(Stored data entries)
----------------
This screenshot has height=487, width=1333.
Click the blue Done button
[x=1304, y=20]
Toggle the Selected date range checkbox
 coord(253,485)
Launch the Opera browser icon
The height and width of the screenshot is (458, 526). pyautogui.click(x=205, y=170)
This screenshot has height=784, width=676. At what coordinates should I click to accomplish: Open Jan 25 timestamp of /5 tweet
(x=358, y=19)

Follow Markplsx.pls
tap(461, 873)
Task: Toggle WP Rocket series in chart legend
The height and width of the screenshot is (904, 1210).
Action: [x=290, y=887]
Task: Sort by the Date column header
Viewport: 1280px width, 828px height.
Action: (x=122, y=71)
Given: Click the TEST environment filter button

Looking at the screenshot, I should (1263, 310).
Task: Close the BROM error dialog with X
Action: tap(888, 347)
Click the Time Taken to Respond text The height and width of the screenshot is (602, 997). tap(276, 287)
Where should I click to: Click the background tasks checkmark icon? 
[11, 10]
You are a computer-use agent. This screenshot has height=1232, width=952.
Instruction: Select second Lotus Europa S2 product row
----------------
* **Problem details**
Only the lines from the one with "This screenshot has height=784, width=676." through the last line of the records belong in the answer, each copied exactly.

* **Answer box**
This screenshot has height=784, width=676. At what coordinates should I click to accomplish: Open Jan 25 timestamp of /5 tweet
(x=358, y=19)

Follow Markplsx.pls
tap(461, 873)
Task: Toggle WP Rocket series in chart legend
The height and width of the screenshot is (904, 1210).
Action: [x=290, y=887]
Task: Sort by the Date column header
Viewport: 1280px width, 828px height.
Action: (x=122, y=71)
Given: Click the TEST environment filter button

Looking at the screenshot, I should (1263, 310).
Task: Close the BROM error dialog with X
Action: tap(888, 347)
Click the Time Taken to Respond text The height and width of the screenshot is (602, 997). tap(276, 287)
Where should I click to: Click the background tasks checkmark icon? 
[11, 10]
You are a computer-use agent. This screenshot has height=1232, width=952.
Instruction: Select second Lotus Europa S2 product row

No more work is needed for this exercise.